"Contagem final", editorial da Folha


Folha de S.Paulo


Num resultado sem surpresas, a comissão especial do Senado encarregada de avaliar o impeachment de Dilma Rousseff (PT) aprovou por 15 votos a 5 o relatório de Antonio Anastasia (PSDB-MG), que recomenda a admissão do processo contra a presidente.

A decisão passa agora ao plenário, onde também se prevê a derrota do governo. Sendo necessária apenas a maioria simples dos senadores presentes à sessão para que tenha início o processo, tudo indica que o afastamento da presidente se efetivará nesta semana.

Do ponto de vista formal, trata-se ainda de uma suspensão temporária, a perdurar pelo prazo máximo de 180 dias. Somente depois de concluído o julgamento, com a devida observância da ampla defesa, será enunciado o veredito.
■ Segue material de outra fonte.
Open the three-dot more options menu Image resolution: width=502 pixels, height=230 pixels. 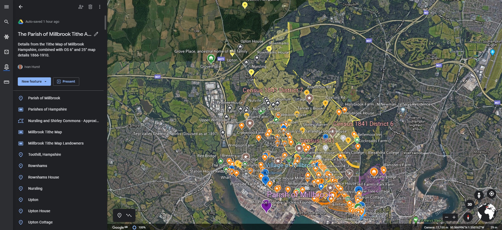point(100,7)
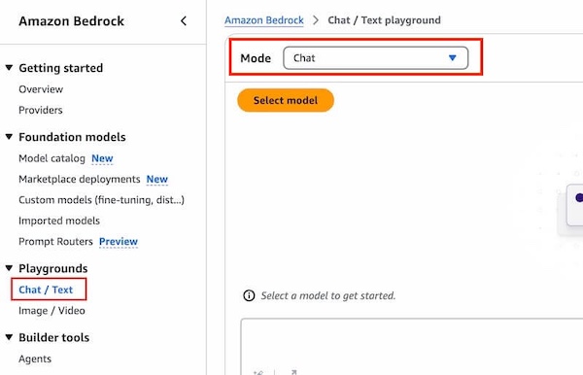Viewport: 583px width, 375px height.
Task: Open Agents under Builder tools
Action: [x=35, y=359]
Do ponto de vista prático, não parece plausível que nessa altura, com o atual vice Michel Temer (PMDB) exercendo a Presidência, uma reviravolta venha a determinar o retorno de Dilma à cadeira que mal ocupa nestes dias.

Em outras situações, talvez fosse possível imaginar que um processo no Senado aduzisse evidências e argumentos novos a favor ou contra o impeachment.
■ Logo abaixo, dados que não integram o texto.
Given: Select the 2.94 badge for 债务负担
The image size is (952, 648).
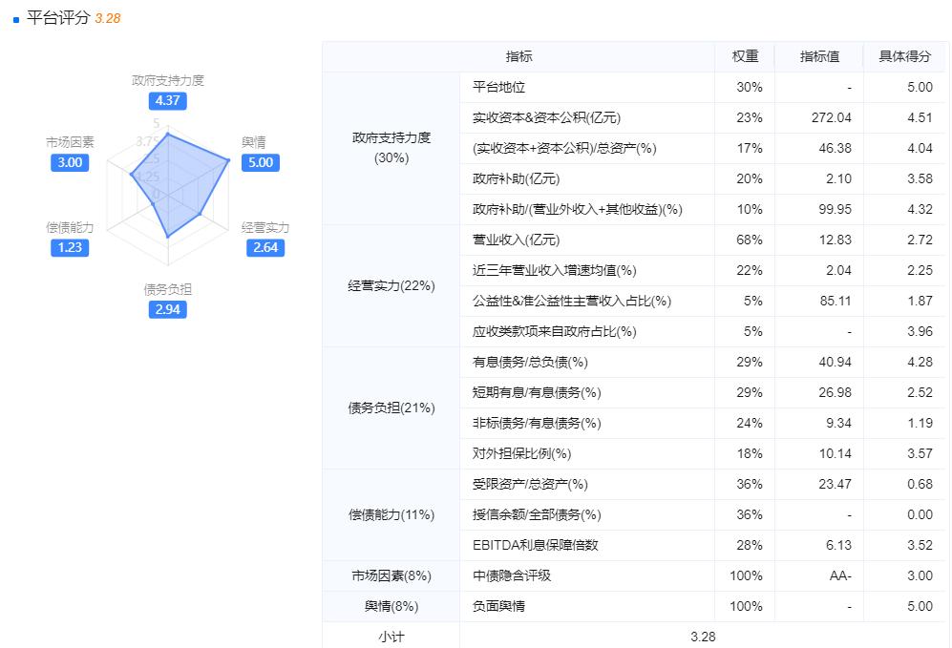Looking at the screenshot, I should (167, 309).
O caso de Dilma não apresenta, a rigor, dúvidas factuais em relação aos decretos não autorizados ou às chamadas pedaladas fiscais.
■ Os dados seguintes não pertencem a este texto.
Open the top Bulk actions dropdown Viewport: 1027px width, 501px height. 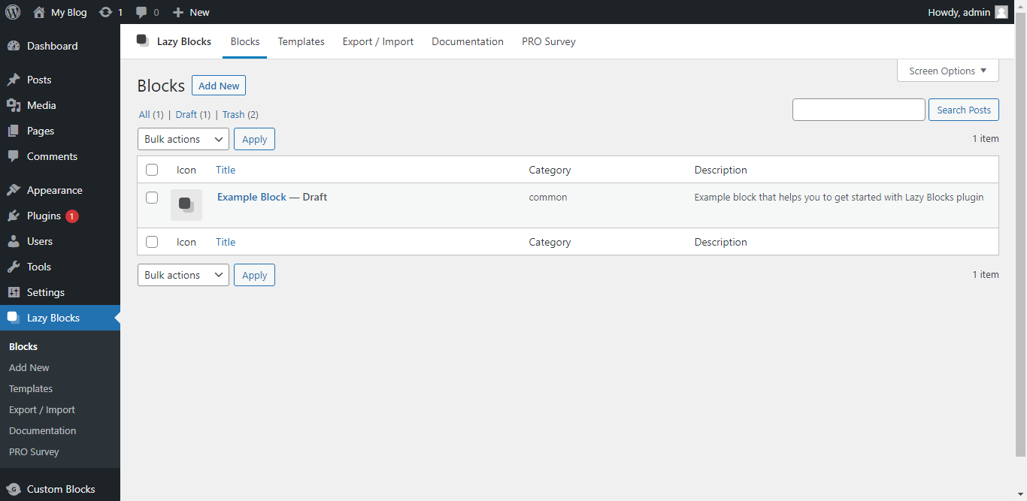183,138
É sobretudo quanto aos aspectos conceituais ou teóricos que se pode observar, como esta Folha tem feito, um descompasso entre a tecnicalidade dos fatos apontados e o que há de drástico, traumático e divisivo na punição que estes podem acarretar.

Ao longo desta crise, certos pormenores de gestão orçamentária e fiscal ganharam vaga familiaridade entre os setores mais vigilantes da opinião pública. Ao mesmo tempo, solidifica-se com insistência, na menor parcela dos que ainda defendem o atual governo, o discurso de que a presidente estaria sendo vítima de um golpe.

Dilma está sendo vítima, antes de tudo, da inabilidade, da incompetência e da obstinação no erro com que conduziu o seu governo. A mesma obstinação, agora inflamada por uma aposta na retórica do golpismo, levou-a a recusar a alternativa da renúncia.

Paradoxalmente, a atitude permite a Michel Temer prosseguir na montagem de um governo que se fundamenta muito mais na lógica do fato consumado do que em indubitável legitimidade popular. Por que haveria ele de renunciar, em prol de novas eleições, se o gesto não parte da própria presidente?

A "realpolitik" afasta, por certo, hipóteses dessa natureza. A crise prossegue. Seu final está praticamente anunciado -e, ainda assim, nenhum futuro se deixa entrever.